**Source document:**
------------------------------------------------------------

Tuesday, March 11, 2025

World View: Teetering on the brink (1995)

General Sani Abacha
From the March 1995 issue of the Socialist Standard
"Nigeria is on the threshold. Chaos and the demons of war, of anarchy and hell are gathering imperceptibly . . . the best minds have fled. Hunger wanders the highway. Corruption has become a god. Distrust lurks everywhere and cynicism pollutes the air.”
Thus wrote Ben Okri in the Guardian last 6 September. The image is immediately one of impending doom, a nightmare scenario. Okri’s words, though, were not overly pessimistic, for in the January 1995 issue of New African, they were echoed by Pini Jason who described the situation in Nigeria as a "chillingly frightening regression into absolute despotism".

Okri and Jason were both referring to the terror now felt by tens of millions of Nigerians, a terror made all the worse by a world that watches from die sidelines, as witnessed most recently in Rwanda.

In August 1994, General Sani Abacha, Nigeria's “leader", overturned what legal rights Nigerians had enjoyed by forcing through some of the most repressive decrees ever known in Nigeria. He earned himself the title of dictator (in every sense of the word) by firstly passing a decree that places himself and his regime above the law. He went on to make anti-Abacha opinions illegal, curbed the right to free assembly and abolished several human rights associations. Were that not enough, Abacha banned three opposition newspapers. dissolved the executive bodies of the Nigerian Labour Congress and the oil-workers unions, and lengthened the period a prisoner can be detained without charge to three months.

The decrees were, of course, pathetically justified by Abacha last November. In a broadcast a year after he came to power in November 1993. he declared his intentions were "to halt the drift towards anarchy . . . to strengthen our security system, revitalise respect for law and order and to restore faith among the citizens whose confidence has been stressed by political crisis in the country" (Quoted in West Africa, 28 November/ 4 December 1994.)

------------------------------------------------------------

**Provided data:**
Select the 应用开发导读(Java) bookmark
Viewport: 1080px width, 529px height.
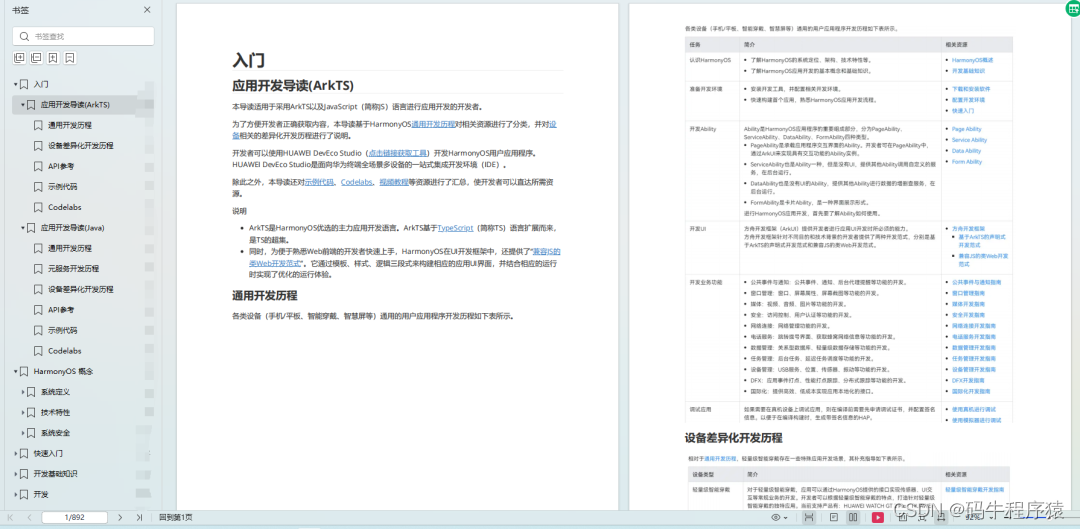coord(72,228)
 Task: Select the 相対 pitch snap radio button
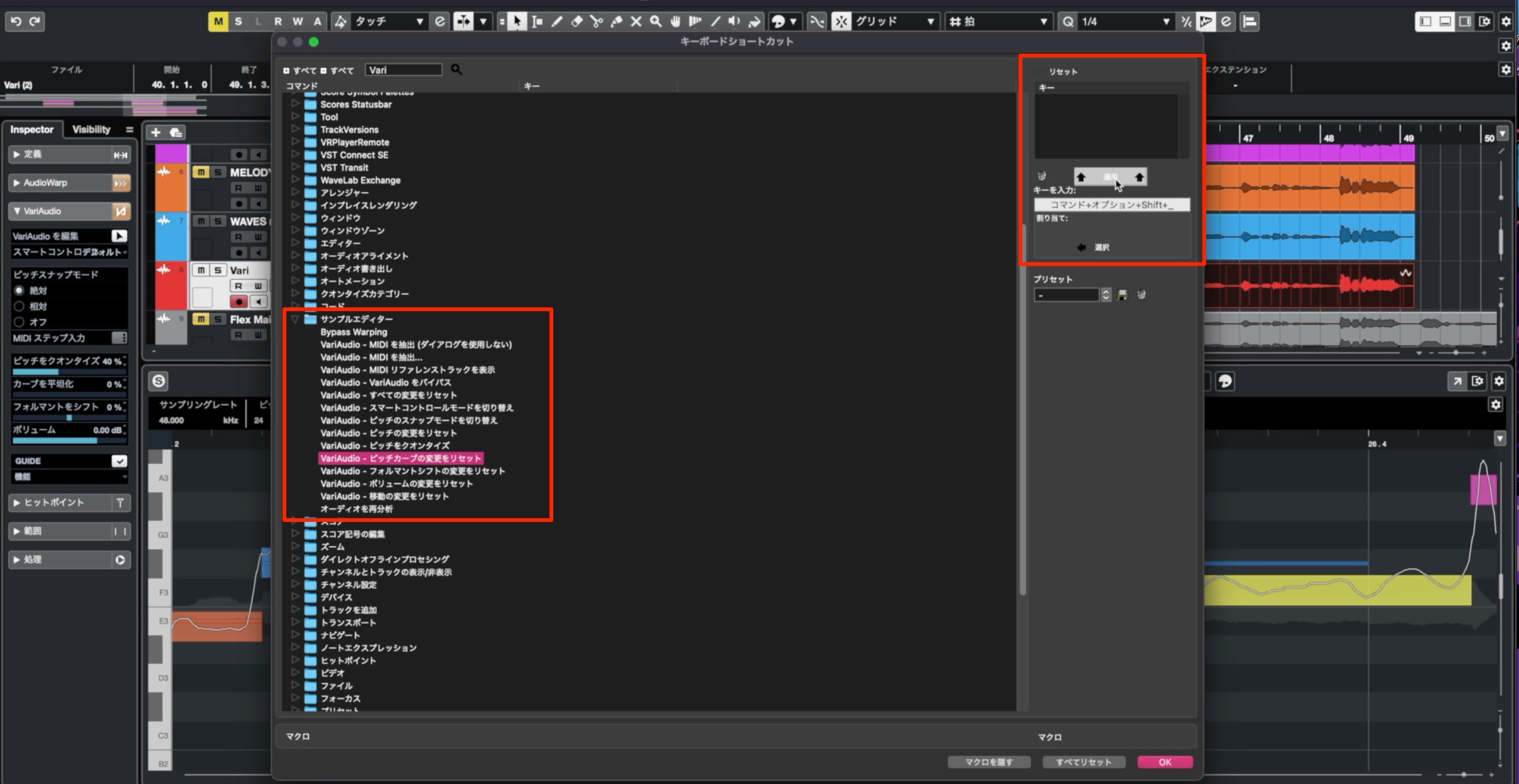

------------------------------------------------------------

Carry on the article about Nigeria under General Sani Abacha from the point where it stops. The material has no connection to the article on Nigeria under Abacha.

**Output for this task:**
Annulled election
Since independence from Britain in October 1960. Nigerians have known nothing but "political crisis". The country has witnessed coups, counter-coups and internal military coups on six occasions: January 1966. July 1966.1975. 1976. 1983 and 1985.

The June 1993 elections, supposedly the fairest ever witnessed in Nigeria, were initiated by General Ibrahim Babanginda who had ruled the country since 1985. However, when only half of the result had been declared, Babanginda had the count stopped and the election annulled. The reason? Opposition leader Chief Moshood Abiola was storming ahead, capitalising on his promises to build more schools and health centres, to provide cleaner drinking water, cheaper food and improved roads. He was detained shortly after the elections. A leaked military statement later declared that Abiola had secured 58 percent of votes cast.

Arguably, the main reason why Abiola is not president is that he is a southerner, for in Nigeria the same north/south hostilities abound that were in existence at the time of the Biafra war.

Babanginda, however, was soon chased out of office. He was replaced by a civilian, Ernest Shonekar, who went a similar way when the state court ruled his office illegal. It was then that Abacha stepped forward and took power and. with it, brought Nigeria to the brink of ruin.

Abacha is guilty of untold human rights violations. But this does not seem to bother the governments of other countries much. The EU and the US might have imposed the token sanctions, but this did not stop Britain selling tanks and other military hardware to Abacha. The fact is that Britain has always sided with such northern tyrants in times of duress. More, the British High Commission have given their blessing to the judiciary set up to try Abiola.

Oil revenues
Between May and June last year Abacha ordered his army into southeastern Nigeria to destroy the villages of and murder, the Ogoni people. The Ogoni people number some 500,000 but it is to their great misfortune that the land they occupy is also the site of 112 of Nigeria’s 138 oilfields.

For years the Ogoni have protested against the environmental pollution caused by oil production, at the smoggy atmosphere they live in. at the contaminated soil they till — they are an agricultural people — and at their rivers choked with oil run-offs. They have every reason to protest. Nigeria is the largest gas-flaring country in the world. Some 16.8 billion cubic metres of natural gas are flared annually. The acid rain this produces is only matched by the region’s oil spills — 573 spills between January 1986 and May 1992.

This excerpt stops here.